BLM Activist Shaun King Defends Spending $40k Of Donor Money On Guard Dog
Aug. 3 2022, Published 2:12 p.m. ET
Shaun King defended his purchase of a $40,000 guard dog to “keep his family safe,” RadarOnline.com has learned.
As RadarOnline.com previously reported, the 42-year-old controversial Black Lives Matter activist was scrutinized on Monday after it was revealed he spent approximately $40,650 of donor money to purchase a massive 100lb Mastiff guard dog named Marz.
The purchase was made via two separate payments from Grassroots Law Project, King’s federal political committee that “primarily helps elect endorsed candidates through a variety of activities aimed at influencing the outcome of the next elections.”
Financial records showed that Grassroots Law paid $10,000 to California-based Potrero Performance Dogs in December 2021 for the purchase of Marz, followed by a second payment of $30,650 dated February 16, 2022.
Both payments were described as “contract services” between King’s committee and the show dog breeding/performance training company.
King’s critics quickly called the civil rights activist out for the purchase, particularly because the more than $40,000 purchase totaled nearly as much as the $56,000 contributions Grassroots Law paid to political candidates throughout the entirety of 2021.
“This luxury dog expense may not be illegal for a PAC,” Capital Research Center think tank President Scott Walter said, “but it shows little respect for King’s donors.”
Hours after suffering severe backlash over the purchase of Marz – who the BLM activist ultimately returned to Potrero Performance Dogs shortly after buying him – King took to social media to explain and defend why a guard dog was integral to the protection of himself and his family.
“I spend more time each day now thinking about how to keep my family safe than I do doing the actually work I’m called to do,” King wrote on Facebook on Tuesday while trying to explain what his “life has become.”
He continued, “So know this, when you see reports about the money it costs to keep me and my family safe, it’s nowhere near enough. Not at all. Not even close.”
According to King, he and his family have received death threats and “white supremacists and people who’ve meant [his] family harm” have shown up at his house “multiple times.”
He also claimed “a dozen white supremacists and police officers” are currently in prison as a result of his work, and “several have recently been released.”
This week’s criticisms against King for purchasing a guard dog via donor money is also just the latest controversy to plague the 42-year-old activist.

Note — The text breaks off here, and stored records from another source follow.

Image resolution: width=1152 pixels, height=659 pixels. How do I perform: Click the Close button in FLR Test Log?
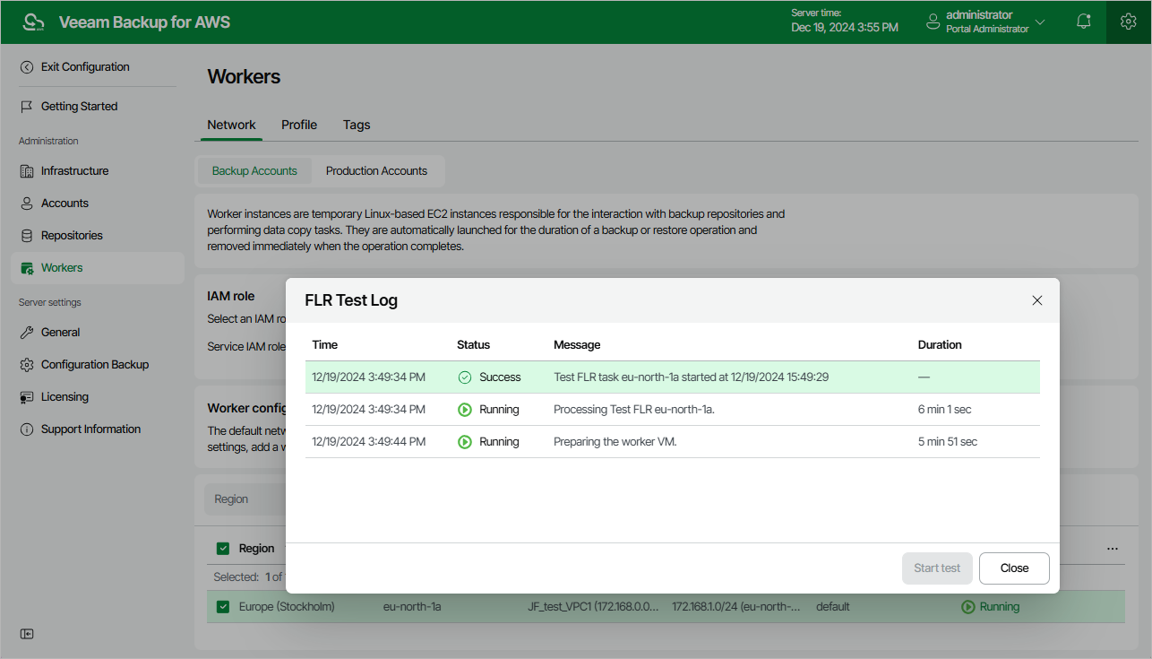click(x=1014, y=568)
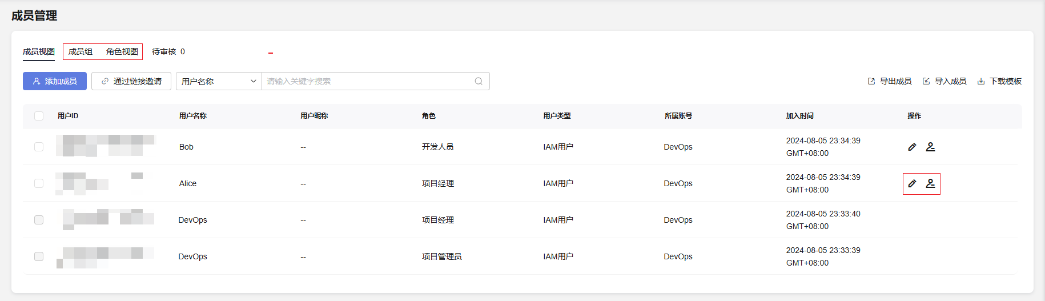
Task: Select the 成员视图 tab
Action: coord(39,51)
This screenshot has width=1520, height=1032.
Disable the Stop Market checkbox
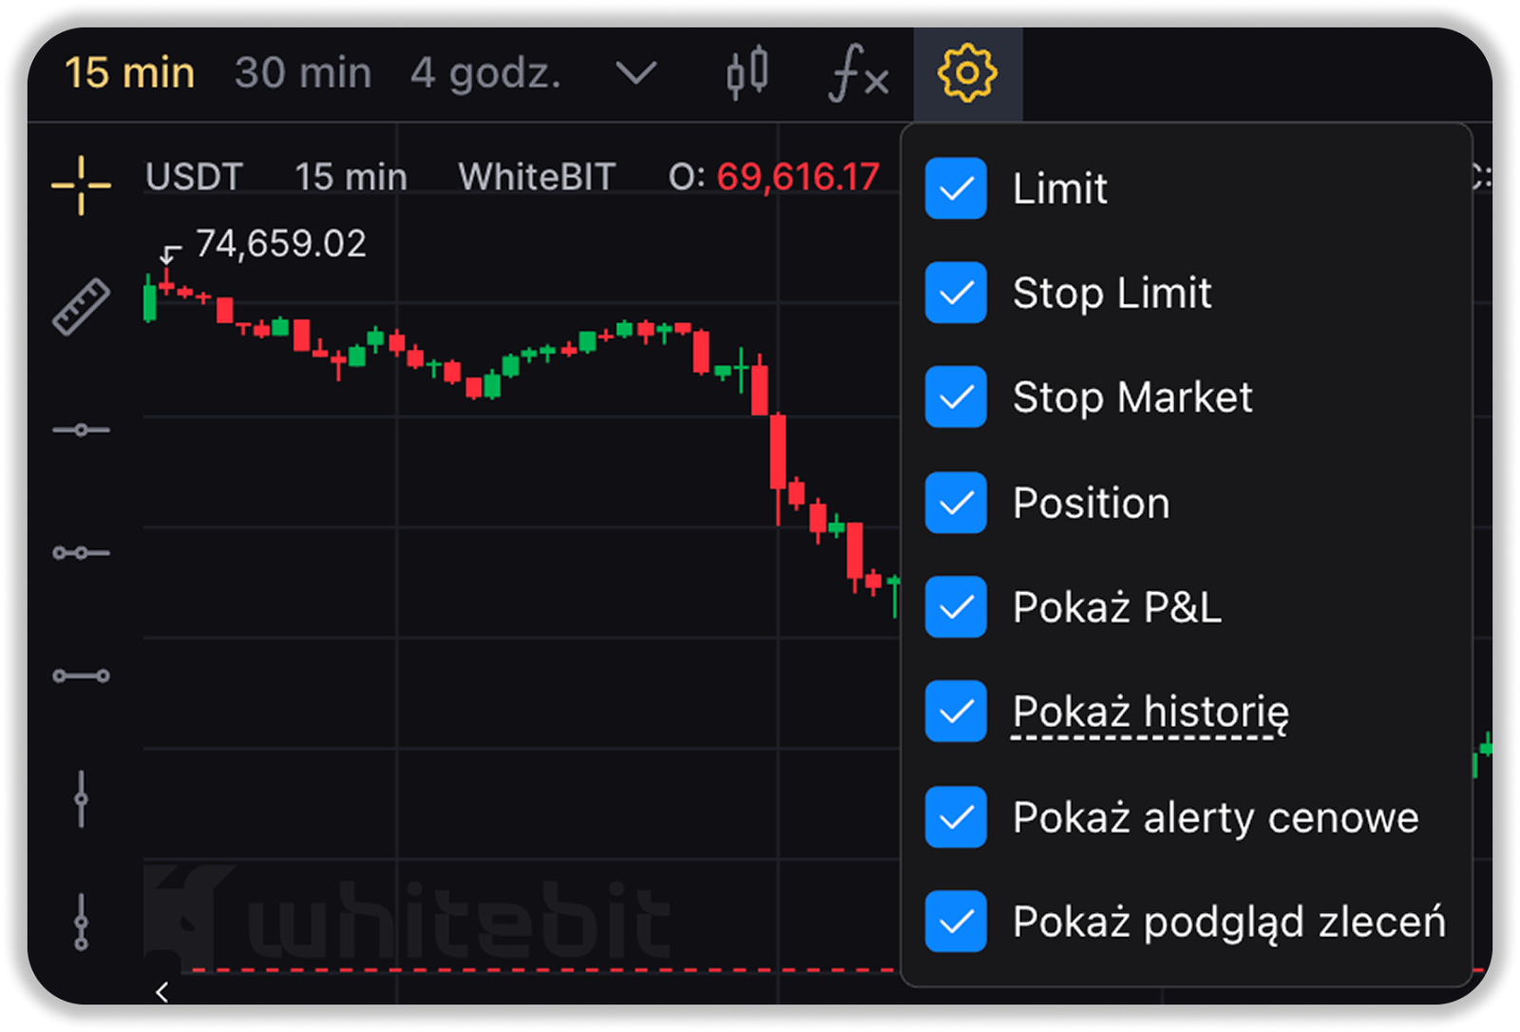pos(956,397)
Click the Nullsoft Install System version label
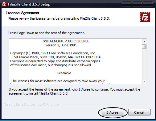 pos(31,104)
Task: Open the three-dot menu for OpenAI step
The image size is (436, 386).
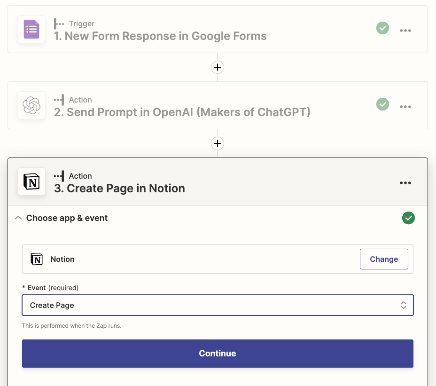Action: 405,107
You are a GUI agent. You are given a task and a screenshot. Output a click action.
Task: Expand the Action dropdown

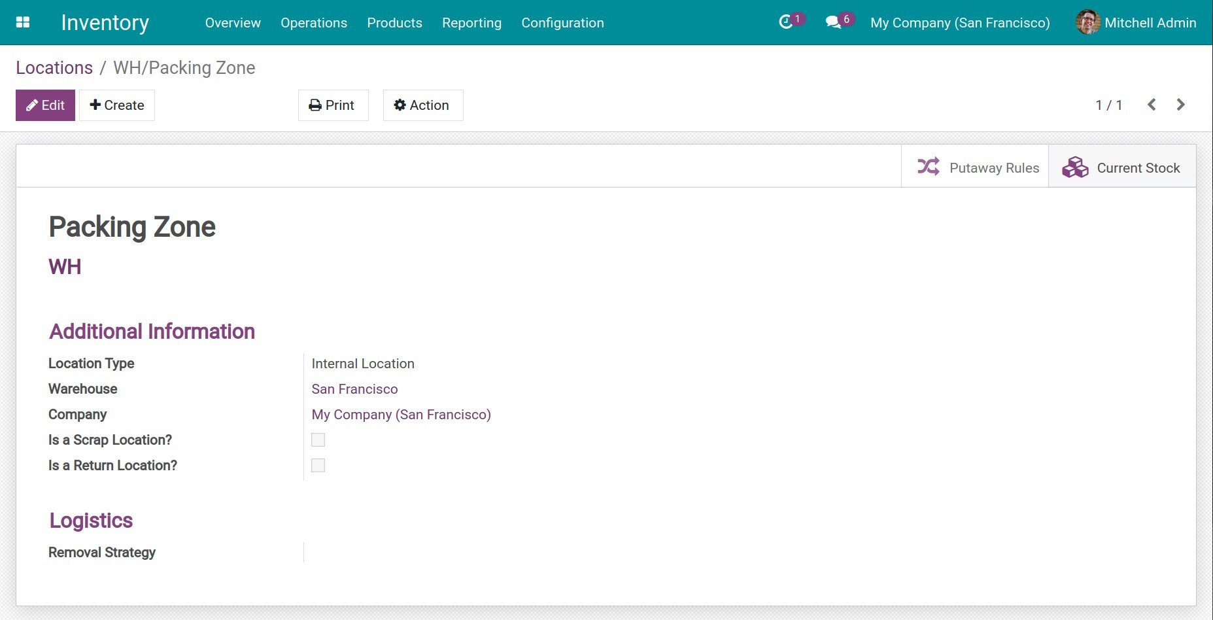[x=422, y=105]
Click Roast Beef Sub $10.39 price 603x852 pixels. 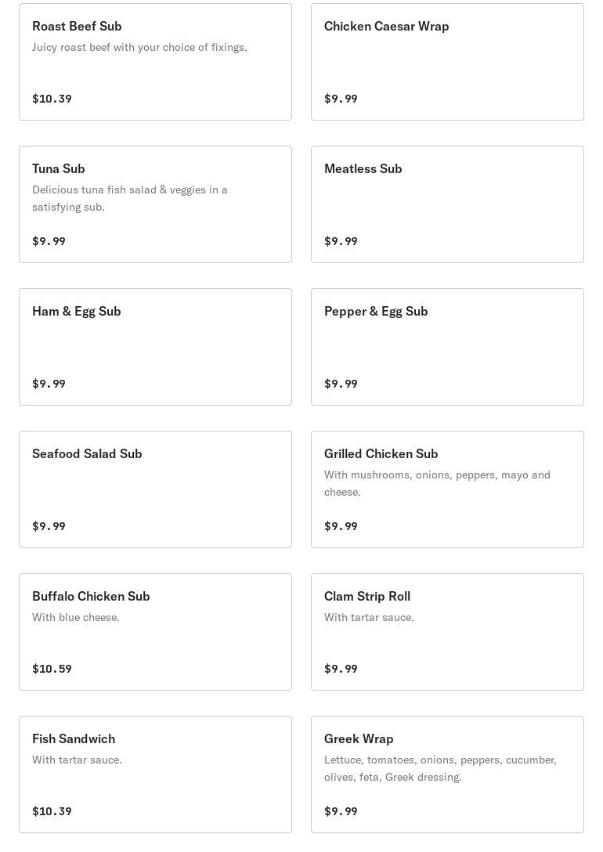click(52, 99)
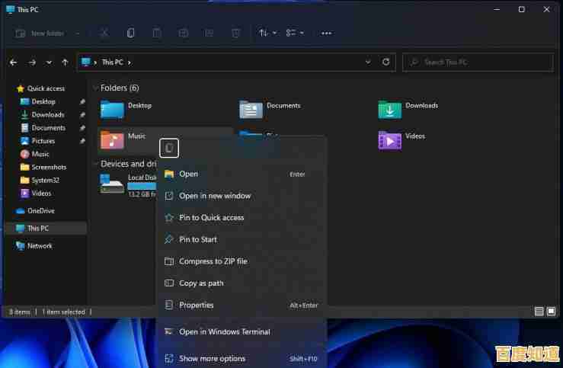Click Show more options
Viewport: 563px width, 368px height.
point(212,359)
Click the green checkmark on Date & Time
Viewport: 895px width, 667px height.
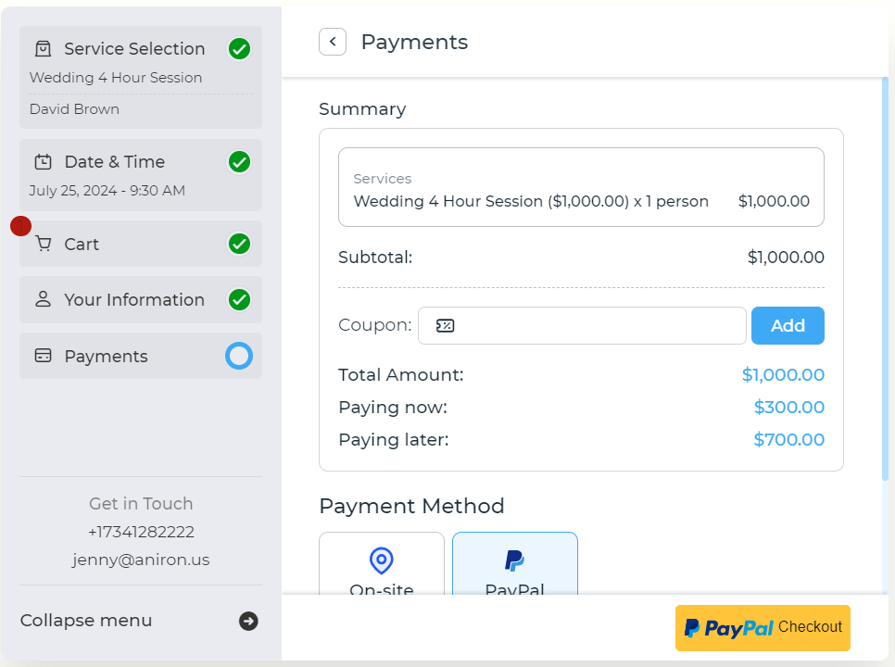tap(239, 162)
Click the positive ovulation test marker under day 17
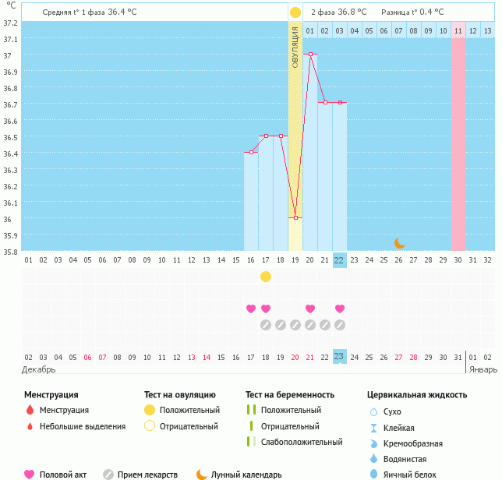 point(266,277)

Samaria Rice – the mother 12-year-old Tamir Rice, who was shot to death by Cleveland police – accused King of using her young son’s death for his own personal interest and profit.
“Well we talked and everything that was said was very toxic and uncomfortable for me to hear that you raised additional money and then say you did not want to bother me,” she said in June 2021, nearly seven years after her son’s death. “Personally I don’t understand how you sleep at night.”